**DATASET**.
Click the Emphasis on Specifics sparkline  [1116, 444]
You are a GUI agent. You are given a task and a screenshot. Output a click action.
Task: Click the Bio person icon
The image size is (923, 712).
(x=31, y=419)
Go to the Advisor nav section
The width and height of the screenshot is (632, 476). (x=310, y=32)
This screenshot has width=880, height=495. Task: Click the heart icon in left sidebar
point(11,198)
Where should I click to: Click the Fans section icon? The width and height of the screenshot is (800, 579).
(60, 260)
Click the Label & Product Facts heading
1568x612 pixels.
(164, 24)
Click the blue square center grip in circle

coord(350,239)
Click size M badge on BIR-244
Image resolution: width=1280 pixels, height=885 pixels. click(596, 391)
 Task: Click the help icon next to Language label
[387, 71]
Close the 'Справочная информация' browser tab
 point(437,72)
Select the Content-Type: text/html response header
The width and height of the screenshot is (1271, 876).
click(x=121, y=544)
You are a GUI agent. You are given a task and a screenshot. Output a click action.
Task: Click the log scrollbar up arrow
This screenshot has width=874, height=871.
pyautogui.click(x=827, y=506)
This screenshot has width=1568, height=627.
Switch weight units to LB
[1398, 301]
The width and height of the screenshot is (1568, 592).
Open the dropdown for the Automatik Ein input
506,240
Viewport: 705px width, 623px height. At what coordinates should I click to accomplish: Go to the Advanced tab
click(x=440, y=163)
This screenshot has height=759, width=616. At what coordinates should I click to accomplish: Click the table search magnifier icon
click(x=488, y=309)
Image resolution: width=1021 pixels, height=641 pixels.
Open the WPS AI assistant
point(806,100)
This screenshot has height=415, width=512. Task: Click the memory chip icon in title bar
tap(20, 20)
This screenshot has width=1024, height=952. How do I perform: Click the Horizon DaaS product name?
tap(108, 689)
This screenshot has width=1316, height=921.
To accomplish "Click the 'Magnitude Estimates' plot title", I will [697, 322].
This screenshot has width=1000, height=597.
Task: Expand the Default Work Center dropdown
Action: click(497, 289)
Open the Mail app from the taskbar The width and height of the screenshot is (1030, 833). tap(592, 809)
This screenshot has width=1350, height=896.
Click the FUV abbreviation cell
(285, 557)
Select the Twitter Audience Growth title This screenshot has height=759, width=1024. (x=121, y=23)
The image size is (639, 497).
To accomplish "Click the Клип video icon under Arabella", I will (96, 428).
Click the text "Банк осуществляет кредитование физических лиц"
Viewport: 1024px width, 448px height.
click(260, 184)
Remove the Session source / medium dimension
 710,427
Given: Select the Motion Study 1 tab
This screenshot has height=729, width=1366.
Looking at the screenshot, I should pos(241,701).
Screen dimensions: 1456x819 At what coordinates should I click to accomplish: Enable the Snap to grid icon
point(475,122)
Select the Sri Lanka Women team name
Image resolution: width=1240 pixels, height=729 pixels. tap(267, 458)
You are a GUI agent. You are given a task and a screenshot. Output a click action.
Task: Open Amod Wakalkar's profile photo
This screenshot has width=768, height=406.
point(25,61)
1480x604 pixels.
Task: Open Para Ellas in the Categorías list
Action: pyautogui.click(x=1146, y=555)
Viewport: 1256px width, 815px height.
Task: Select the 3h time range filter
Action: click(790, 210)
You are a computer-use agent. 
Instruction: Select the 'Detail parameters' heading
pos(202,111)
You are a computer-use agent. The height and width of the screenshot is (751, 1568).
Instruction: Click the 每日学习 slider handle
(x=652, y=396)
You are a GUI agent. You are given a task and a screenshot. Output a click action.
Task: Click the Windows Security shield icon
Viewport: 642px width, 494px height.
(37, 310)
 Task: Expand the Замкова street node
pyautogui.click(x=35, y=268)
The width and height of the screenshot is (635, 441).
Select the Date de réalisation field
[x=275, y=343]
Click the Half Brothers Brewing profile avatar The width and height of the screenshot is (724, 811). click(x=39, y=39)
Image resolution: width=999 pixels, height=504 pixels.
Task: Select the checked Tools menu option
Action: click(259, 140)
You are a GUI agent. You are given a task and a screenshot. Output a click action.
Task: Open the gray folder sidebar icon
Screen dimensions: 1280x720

**WORK TASK**.
Read the listing. Copy each line that has the word "computer" in it.

**REPLY TO THE TASK**.
You are a computer-use agent. 
You are a computer-use agent. The height and width of the screenshot is (751, 1568).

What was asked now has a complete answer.